The CTE produces a time-stamped list of transactions that an agent performs. I then Select from the CTE, left joining back to the CTE using the timestamp of the subsequent transaction to determine the length of time an agent spend on each transaction.
WITH [CTE_TABLE] (COLUMNS) AS
(
SELECT [INDEXED COLUMNS]
,[WINDOWED FUNCTION] AS ROWNUM
FROM [DB_TABLE]
WHERE [EMPLOYEE_ID] = 111213
)
SELECT [T1].[EMPLOYEE_ID]
,[T1].[TRANSACTION_NAME]
,[T1].[TIMESTAMP] AS [START_TIME]
,[T2].[TIMESTAMP] AS [END_TIME]
FROM [CTE_TABLE] [T1]
LEFT OUTER JOIN [CTE_TABLE] [T2] ON
(
[T1].[EMPLOYEE_ID] = [T2].[EMPLOYEE_ID]
AND [T1].[ROWNUM] = [T2].[ROWNUM] + 1
)
In testing I filter for a specific agent. If it run the inner portion of the CTE it produces 500 records in less than a second. (When not filtering for a single agent, it produces 95K records in 14 seconds. This is the normal running timeframe.) If I run the CTE with a simple SELECT * FROM [CTE_TABLE], it also runs in less than a second. When I run it using an INNER JOIN back to itself, again, runs in less than a second. Finally, when I run it as a LEFT OUTER JOIN it takes over a minute and a half just for the 500 records of a single agent. I need the LEFT OUTER JOIN because the final record of the day is the agent's log-off the system, and it never has a record to join to.

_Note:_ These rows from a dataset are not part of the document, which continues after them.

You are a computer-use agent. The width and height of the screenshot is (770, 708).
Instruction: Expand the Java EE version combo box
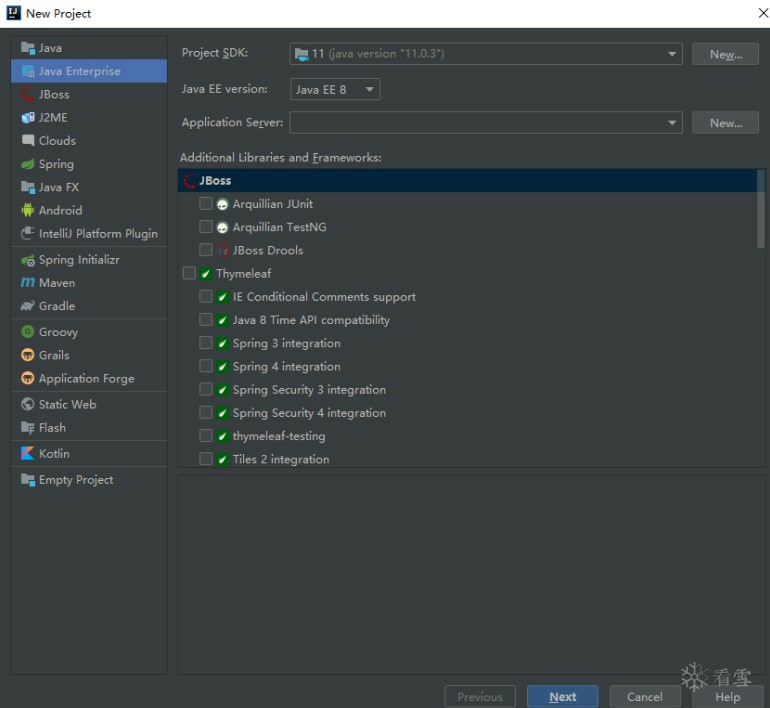tap(335, 90)
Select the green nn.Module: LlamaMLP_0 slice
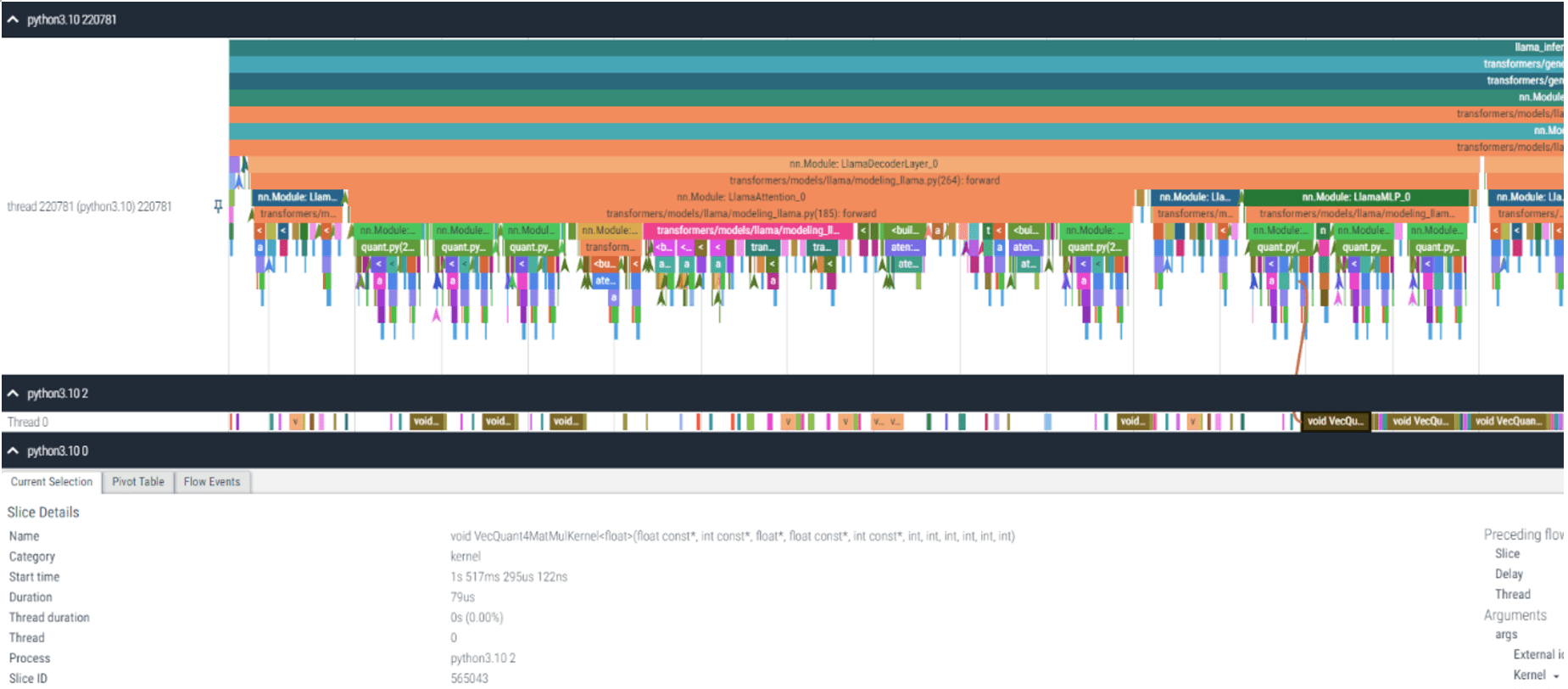This screenshot has width=1568, height=689. pos(1355,197)
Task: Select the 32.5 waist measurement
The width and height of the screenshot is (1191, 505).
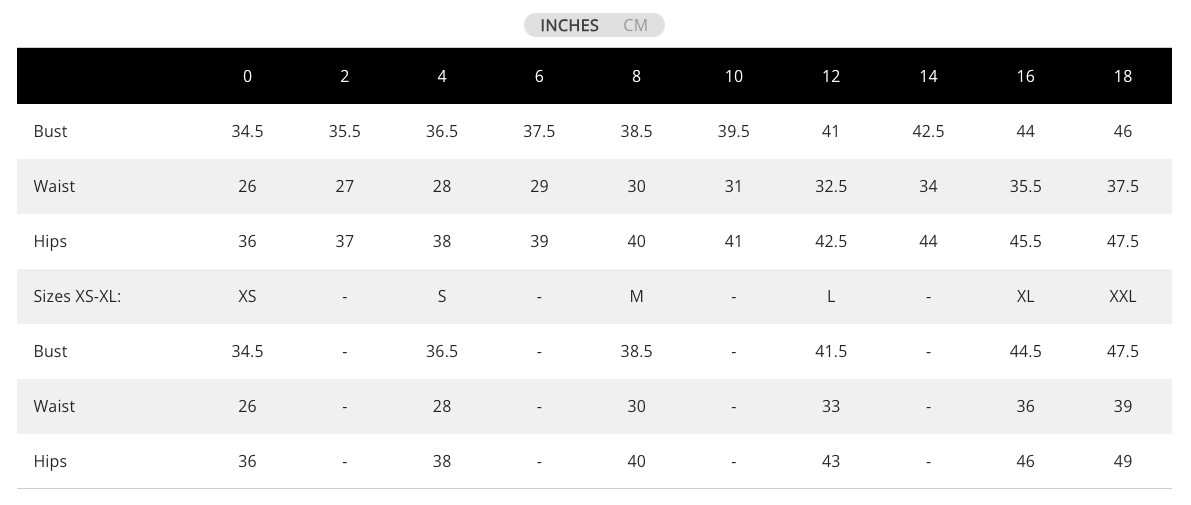Action: point(831,186)
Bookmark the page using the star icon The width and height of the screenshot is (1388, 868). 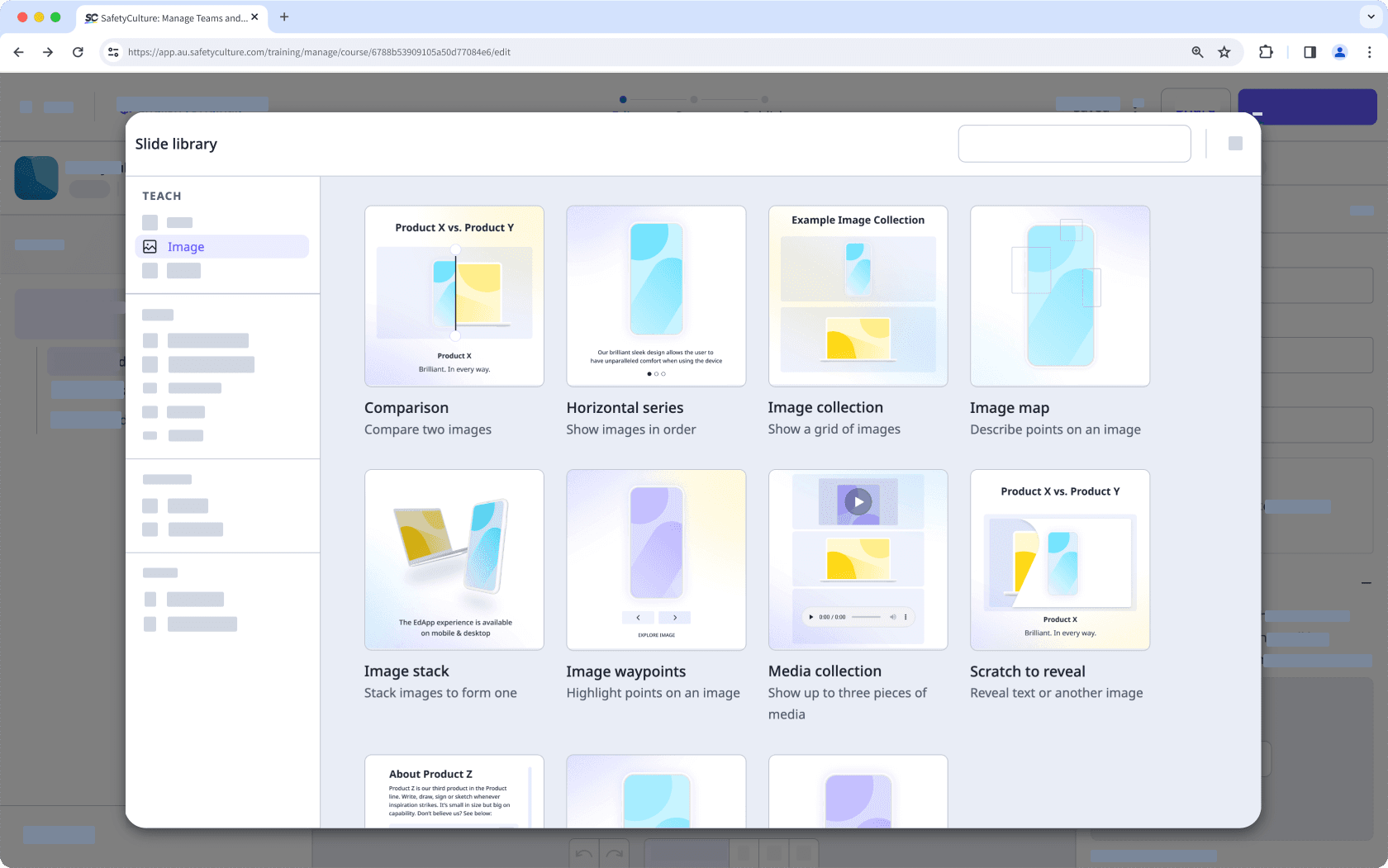[1224, 51]
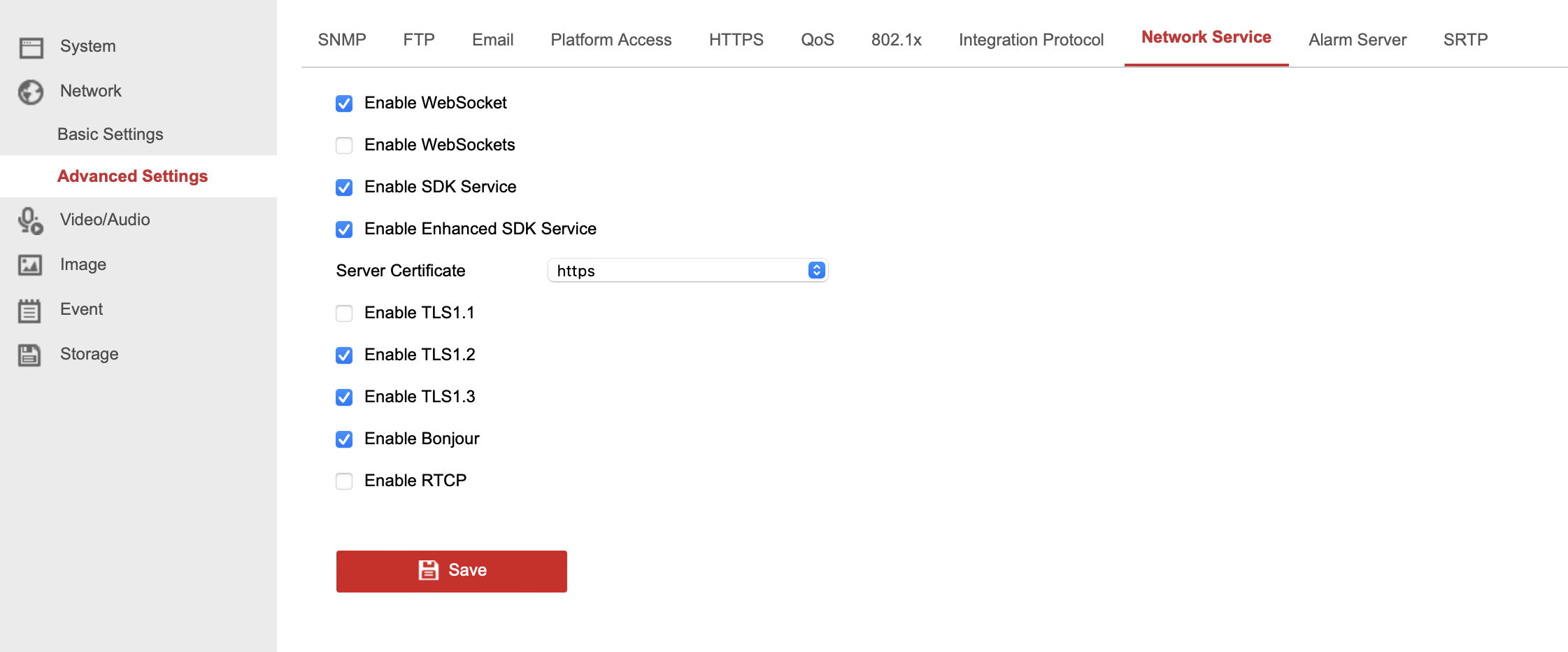Open Basic Settings in the sidebar
Screen dimensions: 1568x652
(111, 134)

The table that I pull from is over 22GB in size, and has 500 Million rows. Selecting the records from this table for a single day takes 14 seconds, or a single agent in less than a second, so I don't think the performance bottleneck comes from the source table. The bottleneck occurs in the LEFT OUTER JOIN back to the CTE, but I have always had the LEFT OUTER JOIN. Again, the very strange aspect is that this only began 4 days ago. I have checked space on the server, there is plenty. The CPU spikes to approx. 25% and remains there until the query ends running, either on its own, or halted by an admin.
I am hoping someone has some ideas as to what could have caused this. It appears to have cropped up from nowhere.